I chose GC1ERNF, which is a photo-search through an area where you're allowed to go off the paths. Looked fun enough, and with 7.5 km, quite the ideal distance for us. We were a bit late getting started though, which was also because we had to select an 'optimal' route along all of the points, using Google Maps.
It was cold but nice. At the fishing pond near the parking space we found lots of people ice-skating. They were playing ice hockey, but there were also people just skating in circles for the exercise. And there were people shoving an old TV across the ice... WTF!?
Anyway, further into the nature preserve, we were all alone -- there were no other walkers in sight. The gound had been soggy and muddy, and we would have slipped ankle-deep in the mud if not for the frost. But that didn't mean the going was easy, because the mud had frozen up quite uneven. But it was nice -- the (relative) silence, the frosty landscape, the waypoints... But it was a bit of a pity we had to do one stretch twice (to and back). Guess that couldn't be helped.
But between points D and H, we found out that Google's aerial photos were outdated. Instead of a lake/large pond at the centre of the preserve that we could walk around, the conservation society had cut a canal between the lake and the river. Now I knew where those photos of people wading thigh-deep into the water had come from!

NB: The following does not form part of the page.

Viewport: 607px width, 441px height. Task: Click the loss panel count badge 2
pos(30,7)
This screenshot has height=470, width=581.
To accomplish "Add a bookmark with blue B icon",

Given the temperatures, we opted to keep all of our clothes on and stay away from the water. And it was getting late too -- by that time it was 15:20, and in one hour it would be sundown. There are few things I dislike more than getting stuck in a nature preserve without any light. (One of those things is getting stuck in a nature preserve without any light while there are semi-wild cattle about -- luckily those had been taken in for the winter in this particular case.)
Grumily, we set off back again, to walk around the lake. But then we discovered that we had enoug information to calculate the longitude of the cache location! I created a waypoint with the correct longitude to the north of the preserve, and one to the south. Then I created a route between the two -- my GPSr then draws a line between the two.
So now we knew that the cache had to be on that line somewhere... Checking the topographical map (again on the GPSr) we selected a likely spot.
After another brisk walk, we had arrived on a position along the line. I aligned myself north, and looked straight ahead -- just as we suspected, there was a spot that could fit the hint straight ahead. As we didn't have to stick to paths, we just cut across the terrain (clambering over a barbed wire fence that had fallen down) and lo and behold: there was the cache!
The cache-layer tried to outsmart us by letting the most obvious route go through the canal so that we had to go around -- but we outsmarted him by deducting the cache location and cutting the route short! We were back at the car at 16:00 sharp, with only 5.8 km on the track-counter. Ha!